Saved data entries
Start of Block
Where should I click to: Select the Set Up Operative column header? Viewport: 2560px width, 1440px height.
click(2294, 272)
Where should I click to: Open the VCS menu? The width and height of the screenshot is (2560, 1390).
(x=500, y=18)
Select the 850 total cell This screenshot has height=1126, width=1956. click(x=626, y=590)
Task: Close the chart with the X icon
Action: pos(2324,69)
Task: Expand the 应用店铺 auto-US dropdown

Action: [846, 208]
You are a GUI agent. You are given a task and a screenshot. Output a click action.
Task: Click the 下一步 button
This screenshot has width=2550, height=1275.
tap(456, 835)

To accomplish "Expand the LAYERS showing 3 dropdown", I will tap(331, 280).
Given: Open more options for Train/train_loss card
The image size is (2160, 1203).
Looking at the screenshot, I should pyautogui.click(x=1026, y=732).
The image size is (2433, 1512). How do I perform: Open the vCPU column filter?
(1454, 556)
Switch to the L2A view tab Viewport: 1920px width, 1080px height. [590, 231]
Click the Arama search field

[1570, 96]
End of Block
- Task item:
To complete the exercise, print all of the entries exactly.

- Task output:
Where should I click to: Select the Set Up Operative column header? Viewport: 2560px width, 1440px height.
click(2294, 272)
Where should I click to: Open the VCS menu? The width and height of the screenshot is (2560, 1390).
(x=500, y=18)
Select the 850 total cell This screenshot has height=1126, width=1956. click(x=626, y=590)
Task: Close the chart with the X icon
Action: pos(2324,69)
Task: Expand the 应用店铺 auto-US dropdown

Action: [846, 208]
You are a GUI agent. You are given a task and a screenshot. Output a click action.
Task: Click the 下一步 button
This screenshot has width=2550, height=1275.
tap(456, 835)

To accomplish "Expand the LAYERS showing 3 dropdown", I will tap(331, 280).
Given: Open more options for Train/train_loss card
The image size is (2160, 1203).
Looking at the screenshot, I should pyautogui.click(x=1026, y=732).
The image size is (2433, 1512). How do I perform: Open the vCPU column filter?
(1454, 556)
Switch to the L2A view tab Viewport: 1920px width, 1080px height. [590, 231]
Click the Arama search field

[1570, 96]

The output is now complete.